También telefoneó a la editorial y habló con Lola, la otra editora de la colección:
– Hola, Lola, soy Zarza… Soy Sofía Zarzamala. Oye, ya me he decidido, voy a incluir en el libro la segunda versión de Harris… No, no voy a cambiar el texto, sólo añadiré el otro final… Creo que hay que publicar las dos versiones. Te quería pedir un favor, si no te importa vete anunciando lo del segundo texto en la reunión de esta mañana… Yo iré al despacho por la tarde y ya hablaré con los de la imprenta.

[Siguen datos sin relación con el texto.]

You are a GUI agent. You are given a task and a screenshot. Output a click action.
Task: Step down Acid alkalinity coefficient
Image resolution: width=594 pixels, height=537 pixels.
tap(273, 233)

Incluso Lola parecía estar más accesible y más amable en ese nuevo día de la nueva era. Zarza entró en el dormitorio, abrió la cama y se quitó la ropa, sucia y arrugada, como si se estuviera arrancando una piel vieja. Se metió entre las sábanas con un suspiro de alivio y de placer, convencida de poder dormir un buen sueño sin sueños. Esto es, sin pesadillas. Ahora que lo pensaba, Zarza no estaba del todo segura de la identidad del hombre del espejo. Podía ser su padre, desde luego, como creyó en un principio. Pero también podía haber sido Nicolás. Estaba envuelto en las sombras, se le distinguía mal, hacía siete años que no se veían, su hermano debía de haber envejecido y a fin de cuentas siempre se parecieron físicamente. Claro que, por otra parte, la malignidad del acoso al que había sido sometida, ese estúpido juego persecutorio, casaba más con el perverso talante de su padre. En cualquier caso, y fuera quien fuese el que estuvo en Rosas 29, lo cierto era que ambos, padre y hermano, se encontraban todavía ahí, en algún lugar del exterior, en el mundo ancho y enemigo. Podrían reaparecer en cualquier momento, peligrosos y enfermos, y volver a hostigarla y perseguirla.
«O tal vez no».
Dentro de unas horas vería de nuevo a Urbano, recapacitó Zarza blandamente, enroscada en la cama, mientras sentía que la somnolencia le iba alisando los pensamientos como las olas del mar alisan la arena de la playa; dentro de unas horas vería al carpintero, y sin duda recomenzarían su relación, y ella volvería a abandonarle en unos pocos meses, ella volvería a hacerle daño y a destrozarlo todo.
«O tal vez no.»
La hepatitis C podría acabar reventando el hígado de Zarza y provocarle una cirrosis como la de Harris. O talvez no. El anhelo insaciable de la Blanca, eternamente inscrito a fuego en su memoria, podría volver a arrojar a Zarza en brazos de la Reina.
«O tal vez no.»
La vida era una pura incertidumbre. La vida no era como las novelas decimonónicas; no tenía nudo y desenlace, no existía una causa ni un orden para las cosas, y ni siquiera las realidades más simples eran fiables. Y así, Zarza creía que había mantenido relaciones prohibidas con su padre, pero Martina pensaba que no. El hombre del espejo podía haber sido Nicolás, pero también ese padre tal vez incestuoso. Y El Caballero de la Rosa podía ser una obra de Chrétien o una falsificación de Harris. Incluso era posible que el mismo Harris no hubiera existido jamás, ni tampoco la bruja de Poitiers, ni ese Mirval que Borges no escribió. ¿Y Capote, existió Truman Capote? ¿Y Ferry, el asesino enano de las piernas tullidas? Al borde ya de la tibia inconsciencia, apunto de zambullirse en el agua gelatinosa de los sueños, Zarza pensó que, en realidad, sólo había una cosa que supiera con total seguridad, y era que algún día moriría. Pero tal vez para entonces hubiera descubierto que, pese a todo, la vida merece la pena vivirse.